▸ WORK REQUIRED: Only the lines below between the ones containing "The height and width of the screenshot is (799, 1199)." and "Given: Click the globe", inclusive, are to be reproduced, each exactly as it stands.

▸ INPUT MATERIAL:
▼

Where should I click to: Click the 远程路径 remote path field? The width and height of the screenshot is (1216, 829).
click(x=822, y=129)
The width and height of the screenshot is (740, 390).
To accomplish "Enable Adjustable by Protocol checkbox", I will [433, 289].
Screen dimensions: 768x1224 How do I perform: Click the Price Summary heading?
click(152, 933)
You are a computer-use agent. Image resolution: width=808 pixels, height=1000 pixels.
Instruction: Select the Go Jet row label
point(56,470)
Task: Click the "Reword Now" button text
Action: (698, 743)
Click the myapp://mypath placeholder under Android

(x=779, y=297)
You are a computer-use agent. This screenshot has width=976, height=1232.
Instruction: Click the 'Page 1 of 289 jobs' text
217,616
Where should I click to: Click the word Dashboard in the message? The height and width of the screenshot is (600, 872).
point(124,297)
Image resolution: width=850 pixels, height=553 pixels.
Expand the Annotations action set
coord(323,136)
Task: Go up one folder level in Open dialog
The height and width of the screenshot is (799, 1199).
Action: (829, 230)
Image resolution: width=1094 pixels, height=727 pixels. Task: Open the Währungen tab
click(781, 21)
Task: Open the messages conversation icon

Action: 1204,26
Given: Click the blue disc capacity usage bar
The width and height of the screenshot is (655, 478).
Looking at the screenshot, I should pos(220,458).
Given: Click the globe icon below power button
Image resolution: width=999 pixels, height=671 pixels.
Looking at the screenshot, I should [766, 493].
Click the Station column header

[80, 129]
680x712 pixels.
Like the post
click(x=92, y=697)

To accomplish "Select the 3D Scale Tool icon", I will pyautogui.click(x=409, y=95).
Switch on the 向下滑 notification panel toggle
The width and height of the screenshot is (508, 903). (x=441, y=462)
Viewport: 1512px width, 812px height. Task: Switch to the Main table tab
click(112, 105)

▲

▸ EXERCISE RESULT:
The height and width of the screenshot is (799, 1199).
Action: (829, 230)
Image resolution: width=1094 pixels, height=727 pixels. Task: Open the Währungen tab
click(781, 21)
Task: Open the messages conversation icon

Action: 1204,26
Given: Click the blue disc capacity usage bar
The width and height of the screenshot is (655, 478).
Looking at the screenshot, I should pos(220,458).
Given: Click the globe icon below power button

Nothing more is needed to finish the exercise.